We hypothesized that the predictability of individual notes would be a critical factor in rhythm production and its associated cognitive control mechanisms. Specifically, we predicted that the information content (IC) of individual notes, reflecting their degree of surprise regarding their timing as computed using IDyOM, would influence note accuracy. Notes with higher IC would be more difficult to produce, leading to greater asynchrony compared to notes with lower IC. Furthermore, we hypothesized that more unpredictable notes would elicit an increased magnitude of the Ne and Pe ERPs, reflecting an increase in motor conflict. Additionally, we predicted that increasing note predictability through the use of meaningful images—particularly in the graphical group—would enhance rhythm accuracy, facilitate rhythm learning, and reduce the cognitive control required for the task. This reduction in cognitive control would, in turn, be reflected in a decreased magnitude of the Ne and Pe ERPs.

Results

In this study, participants learned to produce nine different rhythms. Each trial consisted of three phases: first, the rhythm was presented without any action; next, participants tapped along with the rhythm (synchronization); finally, they tapped the rhythm without auditory feedback (repetition). This sequence was repeated ten times for each rhythm in a row. Our goal was to investigate how the perceptual predictability of individual notes influenced rhythm production, learning, and the associated cognitive control mechanisms. The predictability of each note was quantified using information content (IC) as computed by IDyOM, a measure of how expected the timing of a note was within the given context.
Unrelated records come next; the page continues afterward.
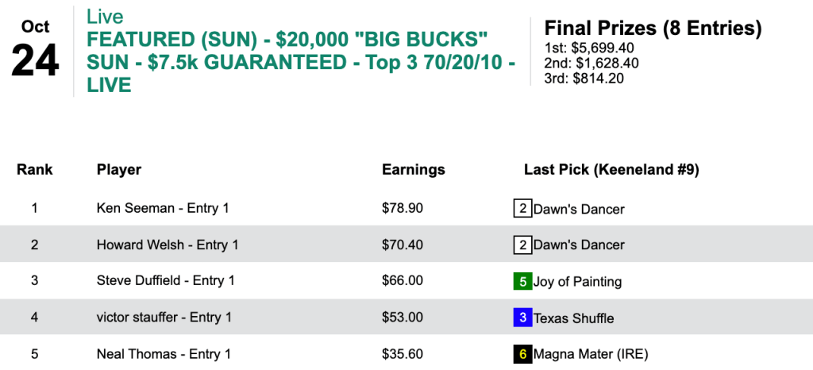This screenshot has width=813, height=370.
Task: Click the blue number 3 saddle cloth badge
Action: point(522,318)
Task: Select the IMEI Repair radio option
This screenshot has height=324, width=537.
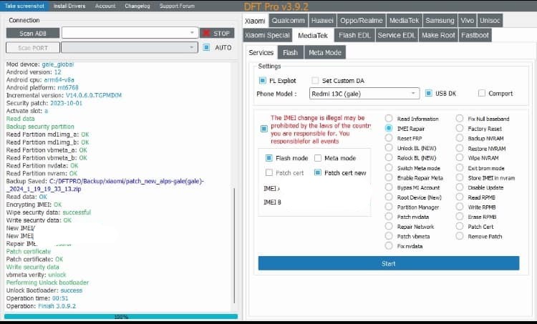Action: point(389,129)
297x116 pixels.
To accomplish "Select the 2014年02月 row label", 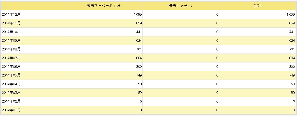I will [x=11, y=101].
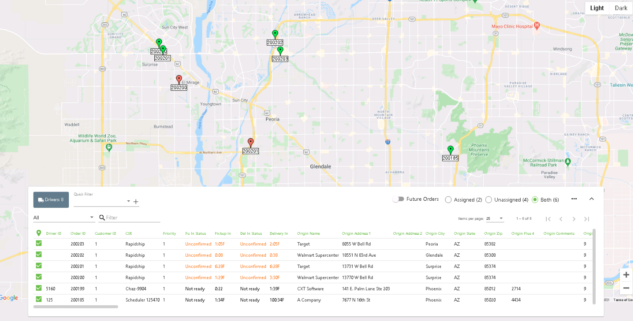Uncheck the checkbox for order 200203
The width and height of the screenshot is (633, 321).
tap(39, 243)
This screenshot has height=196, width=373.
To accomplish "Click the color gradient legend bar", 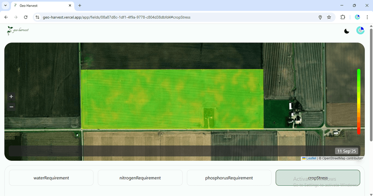I will pyautogui.click(x=358, y=101).
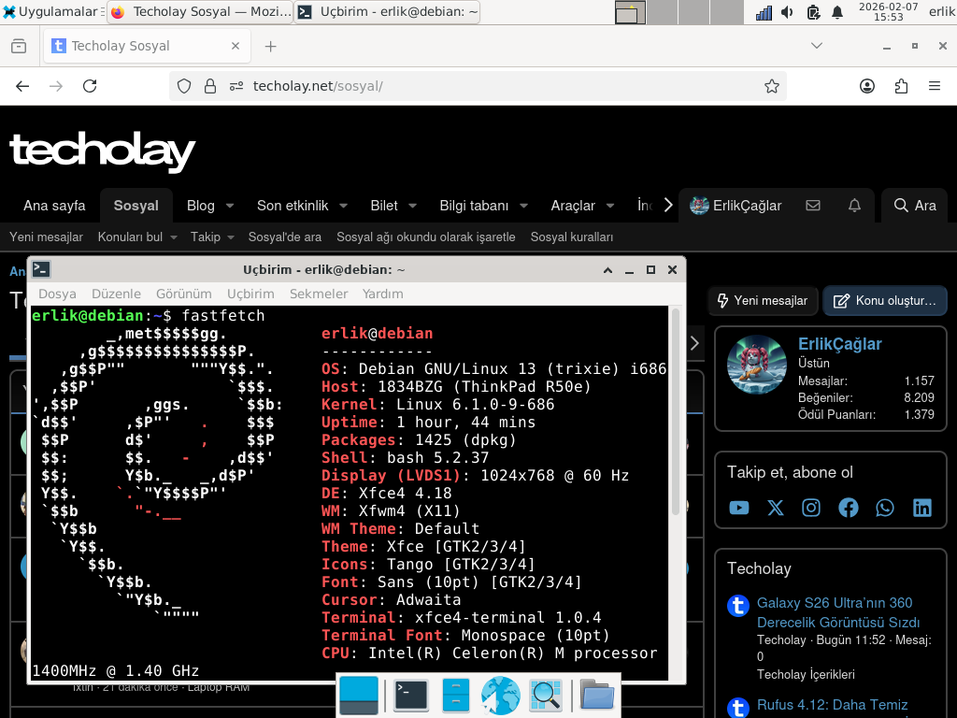Open the forum notifications bell icon
The image size is (957, 718).
coord(854,206)
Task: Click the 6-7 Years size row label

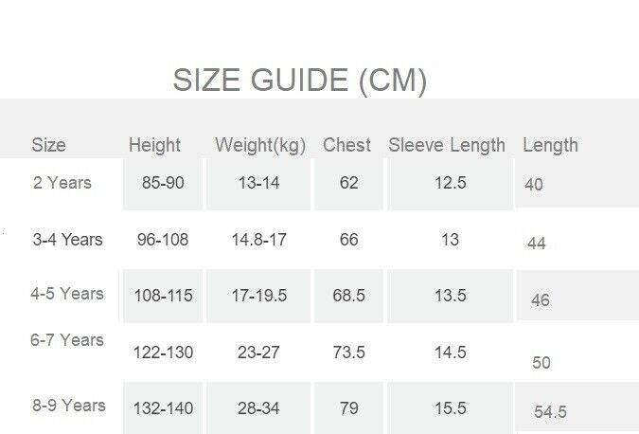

Additionally, participants were assigned to different groups based on the type of visual information provided, which varied in its potential to enhance note predictability: (1) the graphical group received high-enhancement visual cues (rhythmic values represented as spatial information), (2) the categorical group received low-enhancement cues (rhythmic values as shapes), and (3) the control group received meaningless visual information (random dot points). The performance during the task was assessed using the absolute asynchrony, that is, the time difference between the produced and the auditory onsets. In the behavioral analysis, the asynchrony of each note was used as a dependent measure in the LMM, with the IC (surprise) of the note, repetition of the rhythm and group as factors. In addition, cognitive control mechanisms, as reflected by the Ne and Pe of each response, were also analyzed following a similar procedure using the amplitude as dependent measure and asynchrony, IC, repetition and group as factors.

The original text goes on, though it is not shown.